### Pixel coordinate grounding data
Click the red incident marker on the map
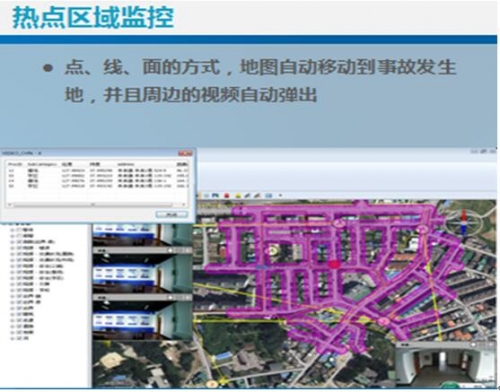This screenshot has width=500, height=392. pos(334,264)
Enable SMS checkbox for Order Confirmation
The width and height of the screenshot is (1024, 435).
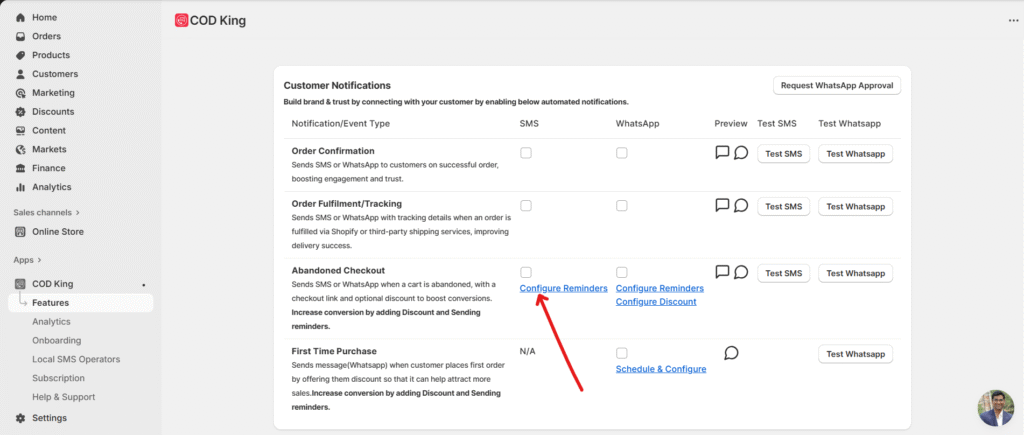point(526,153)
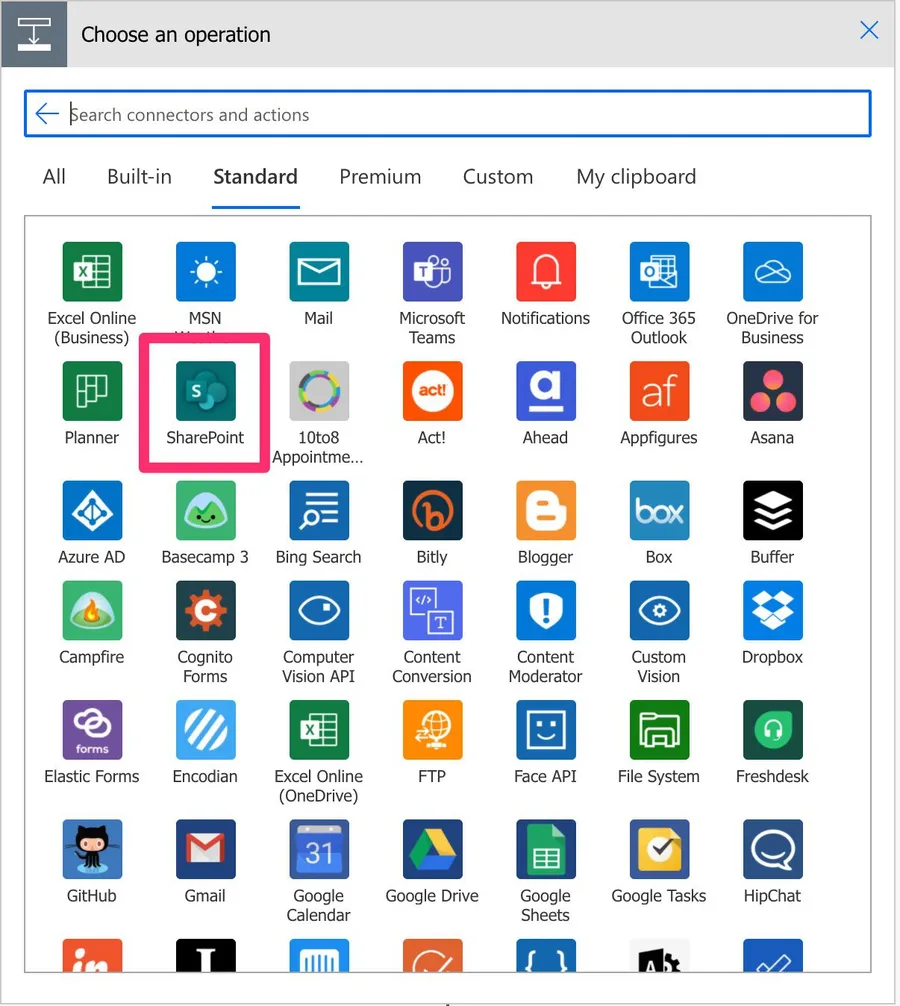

### Problem
Your task is to retype the lines running from the one that contains "The width and" through the end of the records, and nothing else. Pictures are not part of the copy.

### Finished exercise
The width and height of the screenshot is (1024, 435).
point(526,153)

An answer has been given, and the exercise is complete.